Mostly, you’ll see MARCXML data being parsed into individual values before being converted into something else, be that XHTML or more perversely XML, and that it is this that is used as the basis of any presentation of content to end users. In many ways this is fair enough, but to my mind use of XSL(/T) (as with BIBSYS) is an elegant solution to this problem, though inviable in cases where the data structure is lacking.
These problems are widespread, and lead many solution providers to take shortcuts, massaging the data that you’d expect to be retrieving from MARCXML from sources like OpenURL ContextObjects or export formats meant for other applications. The reasons for this are, of course, speed, reliability and ease of use. Whether or not you feel comfortable extracting data from the non-definitive sources (which is what I consider these tertiary sources to be — they’re likely as not constructed from the MARCXML you’re avoiding) is a matter of conscience, but, for me, it’s odd that the data is there in MARCXML, but is unused.

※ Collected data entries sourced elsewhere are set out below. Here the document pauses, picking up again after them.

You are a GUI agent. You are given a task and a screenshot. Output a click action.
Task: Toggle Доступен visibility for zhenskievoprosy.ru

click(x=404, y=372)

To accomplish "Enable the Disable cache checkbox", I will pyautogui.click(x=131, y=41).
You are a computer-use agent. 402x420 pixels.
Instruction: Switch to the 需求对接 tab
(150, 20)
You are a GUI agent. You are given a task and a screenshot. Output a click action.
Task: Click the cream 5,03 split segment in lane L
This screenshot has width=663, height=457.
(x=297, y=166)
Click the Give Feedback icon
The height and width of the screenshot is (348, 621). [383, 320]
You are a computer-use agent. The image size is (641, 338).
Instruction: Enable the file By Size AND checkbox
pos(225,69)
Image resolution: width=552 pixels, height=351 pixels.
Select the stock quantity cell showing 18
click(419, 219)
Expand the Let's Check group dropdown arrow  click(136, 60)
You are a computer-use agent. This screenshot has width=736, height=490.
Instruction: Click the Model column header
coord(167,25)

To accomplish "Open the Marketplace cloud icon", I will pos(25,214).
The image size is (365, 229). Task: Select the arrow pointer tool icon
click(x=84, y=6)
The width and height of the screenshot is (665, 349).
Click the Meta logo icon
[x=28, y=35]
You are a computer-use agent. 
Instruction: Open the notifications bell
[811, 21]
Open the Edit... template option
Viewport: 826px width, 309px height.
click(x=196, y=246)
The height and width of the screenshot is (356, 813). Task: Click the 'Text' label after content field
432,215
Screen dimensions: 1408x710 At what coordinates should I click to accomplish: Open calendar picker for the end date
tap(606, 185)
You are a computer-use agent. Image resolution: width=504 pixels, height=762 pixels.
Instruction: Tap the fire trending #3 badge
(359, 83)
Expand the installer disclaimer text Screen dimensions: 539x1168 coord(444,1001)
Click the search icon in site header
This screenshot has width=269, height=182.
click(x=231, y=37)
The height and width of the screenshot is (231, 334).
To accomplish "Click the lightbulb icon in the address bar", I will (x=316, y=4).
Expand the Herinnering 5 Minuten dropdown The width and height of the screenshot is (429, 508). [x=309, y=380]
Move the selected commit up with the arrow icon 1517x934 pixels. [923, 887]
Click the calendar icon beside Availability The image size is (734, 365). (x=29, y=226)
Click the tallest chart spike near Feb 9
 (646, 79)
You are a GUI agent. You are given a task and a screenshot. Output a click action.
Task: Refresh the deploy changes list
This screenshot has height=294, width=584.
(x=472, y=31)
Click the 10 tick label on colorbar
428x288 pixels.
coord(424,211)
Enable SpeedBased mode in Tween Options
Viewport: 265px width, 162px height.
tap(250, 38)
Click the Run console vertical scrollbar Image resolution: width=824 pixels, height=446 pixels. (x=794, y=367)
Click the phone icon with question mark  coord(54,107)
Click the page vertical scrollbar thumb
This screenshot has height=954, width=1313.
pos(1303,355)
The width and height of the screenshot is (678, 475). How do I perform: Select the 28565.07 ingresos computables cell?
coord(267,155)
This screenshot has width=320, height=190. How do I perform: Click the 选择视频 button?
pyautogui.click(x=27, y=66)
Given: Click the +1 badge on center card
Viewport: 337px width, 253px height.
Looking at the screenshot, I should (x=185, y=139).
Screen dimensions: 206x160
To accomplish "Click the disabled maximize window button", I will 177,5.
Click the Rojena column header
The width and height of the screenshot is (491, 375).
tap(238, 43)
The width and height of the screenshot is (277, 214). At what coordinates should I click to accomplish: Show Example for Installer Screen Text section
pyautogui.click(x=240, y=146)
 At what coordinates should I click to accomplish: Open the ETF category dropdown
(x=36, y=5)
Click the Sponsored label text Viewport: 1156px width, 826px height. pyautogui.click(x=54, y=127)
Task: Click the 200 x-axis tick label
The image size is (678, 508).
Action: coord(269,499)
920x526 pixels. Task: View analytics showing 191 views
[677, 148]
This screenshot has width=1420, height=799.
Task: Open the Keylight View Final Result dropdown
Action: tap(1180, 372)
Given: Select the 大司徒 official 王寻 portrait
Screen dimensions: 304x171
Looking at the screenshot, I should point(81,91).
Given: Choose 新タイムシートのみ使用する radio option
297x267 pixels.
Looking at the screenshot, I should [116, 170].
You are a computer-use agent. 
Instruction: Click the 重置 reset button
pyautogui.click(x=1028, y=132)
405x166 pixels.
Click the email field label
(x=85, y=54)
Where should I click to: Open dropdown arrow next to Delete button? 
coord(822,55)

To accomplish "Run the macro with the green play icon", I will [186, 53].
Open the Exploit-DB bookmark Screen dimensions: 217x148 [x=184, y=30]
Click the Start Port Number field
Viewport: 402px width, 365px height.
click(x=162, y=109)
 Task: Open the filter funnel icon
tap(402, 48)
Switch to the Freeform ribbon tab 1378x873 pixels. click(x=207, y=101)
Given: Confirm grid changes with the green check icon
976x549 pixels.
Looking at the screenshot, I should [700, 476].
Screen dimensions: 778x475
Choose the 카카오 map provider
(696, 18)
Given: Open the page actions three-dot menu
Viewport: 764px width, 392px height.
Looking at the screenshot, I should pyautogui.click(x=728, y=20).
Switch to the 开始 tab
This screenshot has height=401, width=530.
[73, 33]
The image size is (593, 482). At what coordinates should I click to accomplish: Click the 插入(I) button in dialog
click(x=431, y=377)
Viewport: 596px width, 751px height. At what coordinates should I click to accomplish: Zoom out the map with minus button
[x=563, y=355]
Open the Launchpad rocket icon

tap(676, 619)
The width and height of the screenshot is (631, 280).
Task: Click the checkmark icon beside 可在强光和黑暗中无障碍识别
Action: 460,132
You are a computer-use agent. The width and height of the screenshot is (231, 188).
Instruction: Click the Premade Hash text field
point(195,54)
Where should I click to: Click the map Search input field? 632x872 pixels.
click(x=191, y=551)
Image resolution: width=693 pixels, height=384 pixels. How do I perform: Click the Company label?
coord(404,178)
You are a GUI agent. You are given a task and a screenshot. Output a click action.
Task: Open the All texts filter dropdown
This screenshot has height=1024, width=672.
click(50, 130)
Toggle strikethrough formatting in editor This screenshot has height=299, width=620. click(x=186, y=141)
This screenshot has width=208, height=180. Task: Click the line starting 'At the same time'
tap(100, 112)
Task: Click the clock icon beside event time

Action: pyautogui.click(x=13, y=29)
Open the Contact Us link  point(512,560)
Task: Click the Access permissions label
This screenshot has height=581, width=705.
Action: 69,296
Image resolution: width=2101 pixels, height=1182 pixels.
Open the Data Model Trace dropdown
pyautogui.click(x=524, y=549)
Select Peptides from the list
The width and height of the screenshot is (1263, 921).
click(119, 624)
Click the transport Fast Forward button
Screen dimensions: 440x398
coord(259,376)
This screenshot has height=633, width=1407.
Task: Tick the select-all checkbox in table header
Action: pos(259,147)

Taking things at face value, we’re in a situation that we’ve got good metadata, and we have a definitive source for this, but we can’t use it for various reasons. How can this situation be remedied? For one, we need to express our concerns regarding structure in the unstructured parts of the XML we’re receiving from metadata providers, secondly we need to build a proper toolset for this particular library application. It’s all well and good building your one-off system, but we really need to merge our efforts, and provide multi-programming language packages that help us gather, for example, all the authors or owner data without having in-depth knowledge of a) MARCXML or b) the tool you’re using to parse this data. In this way, you’re providing a way of using MARCXML with a minimum of tricks, whether this be using regular expressions, XSL/T or X-Path/Query.